The actual Dolly Parton, resplendent in red, introduces the movie from a sleigh outside her Dollywood theme park, warbling the tune that serves as inspiration for a tale that might be more appropriately accompanied by a hymn. Because what sets Coat of Many Colors apart from other run-of-the-mill holiday TV-movies is its serious depiction of deep Christian faith, embodied by Dolly's devout and loving mother Avie Lee (Jennifer Nettles of Sugarland giving a convincingly warm, unaffected performance). Having borne seven children with another on the way, Avie Lee indulges her little "songbird" Dolly in precocious starry-eyed fantasies of future fame, and talented young Alyvia Alyn Lind's Dolly is thankfully closer to a countrified Shirley Temple than Honey Boo Boo in channeling Dolly's aggressive spreading of uplift.

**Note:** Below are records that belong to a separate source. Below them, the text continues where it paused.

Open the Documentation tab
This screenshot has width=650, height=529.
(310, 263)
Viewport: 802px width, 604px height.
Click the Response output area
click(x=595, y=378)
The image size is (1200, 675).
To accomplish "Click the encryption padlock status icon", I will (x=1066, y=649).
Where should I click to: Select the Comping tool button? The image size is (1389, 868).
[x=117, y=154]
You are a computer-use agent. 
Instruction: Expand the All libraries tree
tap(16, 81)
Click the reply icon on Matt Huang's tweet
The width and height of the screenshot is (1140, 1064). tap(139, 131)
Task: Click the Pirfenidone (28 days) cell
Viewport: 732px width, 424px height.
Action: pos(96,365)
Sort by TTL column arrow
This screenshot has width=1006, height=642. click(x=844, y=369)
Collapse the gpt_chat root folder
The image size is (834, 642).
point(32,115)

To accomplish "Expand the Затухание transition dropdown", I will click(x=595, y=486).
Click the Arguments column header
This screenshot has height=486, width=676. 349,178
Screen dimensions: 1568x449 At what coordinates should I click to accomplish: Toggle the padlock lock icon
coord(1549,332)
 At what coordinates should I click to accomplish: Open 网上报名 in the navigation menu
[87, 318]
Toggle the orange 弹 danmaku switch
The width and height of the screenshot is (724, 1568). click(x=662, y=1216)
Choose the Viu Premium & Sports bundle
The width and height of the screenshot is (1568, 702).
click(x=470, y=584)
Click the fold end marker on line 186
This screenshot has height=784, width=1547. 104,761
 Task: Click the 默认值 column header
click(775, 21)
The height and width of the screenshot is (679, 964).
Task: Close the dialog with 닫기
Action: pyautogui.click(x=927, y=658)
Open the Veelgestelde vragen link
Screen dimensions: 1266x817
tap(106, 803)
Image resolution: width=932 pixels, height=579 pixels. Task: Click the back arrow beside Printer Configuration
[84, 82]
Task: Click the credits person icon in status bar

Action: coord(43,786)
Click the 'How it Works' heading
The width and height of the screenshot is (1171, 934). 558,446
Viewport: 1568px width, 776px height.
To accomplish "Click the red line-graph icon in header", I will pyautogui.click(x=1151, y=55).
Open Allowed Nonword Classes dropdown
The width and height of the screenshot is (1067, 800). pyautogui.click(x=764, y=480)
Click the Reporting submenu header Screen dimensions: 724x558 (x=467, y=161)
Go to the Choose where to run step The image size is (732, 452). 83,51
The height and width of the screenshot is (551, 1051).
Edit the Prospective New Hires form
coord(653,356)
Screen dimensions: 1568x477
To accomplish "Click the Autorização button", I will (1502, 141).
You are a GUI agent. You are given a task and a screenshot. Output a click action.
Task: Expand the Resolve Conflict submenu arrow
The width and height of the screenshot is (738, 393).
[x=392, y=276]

But when a personal tragedy shakes the Partons, Momma's tested faith creates a wedge in her marriage to farmer husband Lee (a stoic Ricky Schroder), who refuses to step inside the church where her minister father (Gerald McRaney) preaches. It doesn't help when proud Dolly, who also feels abandoned by God, rejects the "coat of many colors" her mother sewed with her very own hands. (And yes, an analogy is made to Joseph's coat from the Bible.)

Clearly there are lessons to be learned, and many tears to be shed along the way. Predictable? Yes. Inspirational? Even more so, and only a Grinch would bet against the ability of Dolly Parton to draw a sizable audience this time of year. (If successful, look for more Parton-inspired movies down the road, including one based on "Jolene." Maybe Nettles can star in that one, too. She's that good.)